Image pre-processing and augmentation

Image pre-processing basically aims to enhance the quality of images included in the dataset; which accordingly enhances the display of particular pathologists and enhances the outcomes of FE and segmentation approaches [85]. The use of image processing approaches entails the management of digital photos by adopting several stages. Pre-processing step improves the quality and size of the obtained dataset. Several procedures can be conducted to achieve the following goals: reducing the noise in the initial images, enhancing the quality through raising the contrast, and removing the high/low frequencies [32]. This entails rifting the insufficient dataset into a substantial one. Several transformations can be applied to the dataset, including scaling, cropping, flipping, filtering, and rotation. Hence, each image can be transformed into a new one, by including required information to promote the following steps. Grayscaling can also be applied to initial datasets because they are usually generated by different types of machines. Hence, a histogram matching procedure can be performed on all samples by considering one sample as a reference to unify the histogram distribution of all samples [57].

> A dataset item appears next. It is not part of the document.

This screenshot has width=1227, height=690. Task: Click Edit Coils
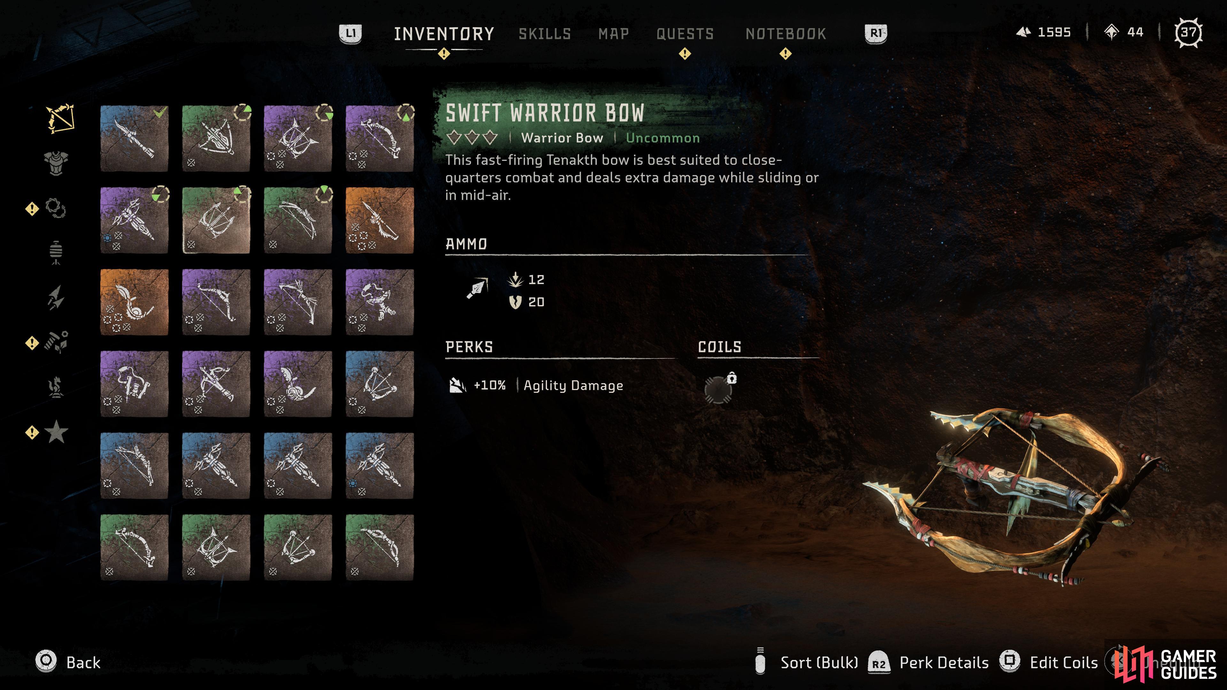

The lack of data or unreliable data can influence the effectiveness of ML and DL due to a shortage of sufficient features [86]. The overfitting problem happens when a network learns a task with very high variance such as to perfectly model the training data [70,87]. These models of variation usually entail noise, changes in contrast, rotations, and translations. In biased input, data augmentation can be utilized to enhance the counts of infrequent samples. In data augmentation, general causes of variation are specifically added to training data. Particularly medical image processing researchers face limited accessibility to big data, hence, the success of the system can be linked to the deployed augmentation approach. Data Augmentation comprises a set of approaches that improve the quality and size of training datasets such that better DL systems can be utilized. An example, of that, is the application of non-rigid deformations of input samples and the required segmentation. Data augmentation is usually addressed using generative adversarial networks (GAN) [88]. Several studies considered GAN as a genuine tool to be applied in implementations that need data augmentation [88]. Still, several kinds of GANs can suffer from instability during the training step and are subject to gradient saturation. In the surveyed literature, several studies utilized image augmentation approaches to increase the number of images in the dataset [49,69,75,84,88]. Studies that used augmented datasets indicated the significant improvement of the system’s performance against systems that used initial datasets [76].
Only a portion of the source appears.